I think the following definition of exchangeability now becomes much more intuitive; we say a set of n random variables $Y$ is exchangeable under a distribution $p$ iff for any permutation $\pi$ of the integers $1..n: p(Y_1, \cdots, Y_n) = p(Y_{\pi_1}, \cdots, Y_{\pi_n})$

### Properties of Exchangeability

Let us now briefly discuss some consequences of exchangeability as it will allow us to see why it is such an important concept. First, we compute the marginal probability of the second draw $p(B = r)$ under the different scenarios. Under scenario 1 this is trivial, just before the second draw the content of our urn is exactly as it was when we started: hence $p(B=r) = r/(r+b)$. Under scenario 2, after some simple algebra we find that $p(B=r) = p(A=b, B=r) + p(A=r, B=r) = r/(r+b)$. Now here is the exciting part: we shouldn’t have done all the algebra; if we are convinced that the random variables are exchangeable under the distribution of scenario 2, we could have acted as if we were computing the marginal probability for the first draw. Formally, since $p(A=b,B=r) = p(A=r, B=b)$ and substituting this in the expression for $p(B=r)$, we could have marginalized out the $B=b$ part. This property - changing the order around - is incredibly useful when computing probabilities.

More abstractly, here is one way to think of exchangeable sequences. In scenario 2, if a friend just drew a ball from the urn, didn’t show it to us and put one extra ball back in the urn, this is not going to make a difference as to the probability of our next draw. However, in scenario 3 above, whether someone drew a ball before us is very important: it drastically changes the probabilities for our next draw. I think this is a very important distinction that sets exchangeable and non-exchangeable distributions appart.

Although exchangeability and IID variables look very similar they are not exactly the same. From scenario one above, it is easy to see that IID random variables are exchangeable. The converse is not true: in scenario 2, $p(A=b, B=r)$ is not equal to $p(A=b) p(B=r)$ and thus the random variables are not independently distributed.

### Exchangeability and Machine Learning

Exchangeable distributions are very common in machine learning. The most famous modelling assumption for text processing is just exchangeability: the bag of words model. This modelling assumption states that the probability of a text document depends only on word counts and not on word order. This is exactly the same model as scenario 1 above except that instead of red and blue balls, we now have words from a fixed vocabulary. Is this a realistic assumption one may ask? It certainly is not! We don’t expect natural language to be exchangeable: the probability of using the word “States” should certainly be dependent on the word in front of it (a.k.a. higher if that word is “United”). But who cares, the bag of words assumption works incredibly well

There are many other exchangeable distributions in common use for machine learning: the Dirichlet Process and its Chinese Restaurant Process equivalent are exchangeable distributions, the Indian Buffet Process is an exchangeable distribution on binary matrices.

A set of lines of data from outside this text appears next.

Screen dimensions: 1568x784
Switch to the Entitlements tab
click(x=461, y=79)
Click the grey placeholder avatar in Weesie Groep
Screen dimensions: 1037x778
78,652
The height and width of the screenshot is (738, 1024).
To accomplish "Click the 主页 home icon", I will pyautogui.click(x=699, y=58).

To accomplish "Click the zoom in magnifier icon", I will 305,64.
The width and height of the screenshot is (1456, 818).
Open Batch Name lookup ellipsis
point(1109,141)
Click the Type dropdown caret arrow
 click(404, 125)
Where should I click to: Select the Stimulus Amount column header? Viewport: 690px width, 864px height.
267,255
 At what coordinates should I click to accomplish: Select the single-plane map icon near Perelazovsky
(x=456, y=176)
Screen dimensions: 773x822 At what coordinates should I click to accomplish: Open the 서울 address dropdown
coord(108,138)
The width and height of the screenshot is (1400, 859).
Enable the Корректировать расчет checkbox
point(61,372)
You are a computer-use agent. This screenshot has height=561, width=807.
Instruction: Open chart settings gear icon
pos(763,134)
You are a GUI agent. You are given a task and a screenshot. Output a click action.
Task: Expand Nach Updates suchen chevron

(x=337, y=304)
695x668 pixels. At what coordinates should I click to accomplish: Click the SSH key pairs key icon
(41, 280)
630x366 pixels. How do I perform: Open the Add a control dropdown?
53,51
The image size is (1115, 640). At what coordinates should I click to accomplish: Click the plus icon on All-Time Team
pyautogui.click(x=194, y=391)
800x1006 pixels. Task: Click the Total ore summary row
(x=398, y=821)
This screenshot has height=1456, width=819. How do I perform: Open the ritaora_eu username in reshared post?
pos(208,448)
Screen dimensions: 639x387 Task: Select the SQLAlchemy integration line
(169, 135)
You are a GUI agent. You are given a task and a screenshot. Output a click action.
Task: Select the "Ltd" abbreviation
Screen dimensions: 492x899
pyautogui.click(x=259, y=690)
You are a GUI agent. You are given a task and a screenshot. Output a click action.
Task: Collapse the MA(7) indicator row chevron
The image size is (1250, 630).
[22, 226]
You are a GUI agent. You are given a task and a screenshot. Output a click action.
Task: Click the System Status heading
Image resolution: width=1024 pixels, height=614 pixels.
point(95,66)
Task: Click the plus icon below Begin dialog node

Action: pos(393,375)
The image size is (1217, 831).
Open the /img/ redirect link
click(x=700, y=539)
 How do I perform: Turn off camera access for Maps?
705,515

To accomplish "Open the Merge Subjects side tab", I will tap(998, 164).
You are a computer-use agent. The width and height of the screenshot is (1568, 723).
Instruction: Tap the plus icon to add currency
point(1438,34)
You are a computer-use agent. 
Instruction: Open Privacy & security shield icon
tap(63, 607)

Non-exchangeable distribution are also common: many Markov models (e.g. Hidden Markov Models) aren’t exchangeable.

I hope this little overview of exchangeability was useful. I left one improtant concept out of our discussion so far: De Finetti’s theorem. This is a very important theorem that applies to exchangeable sequences and I will discuss the theorem in a future post.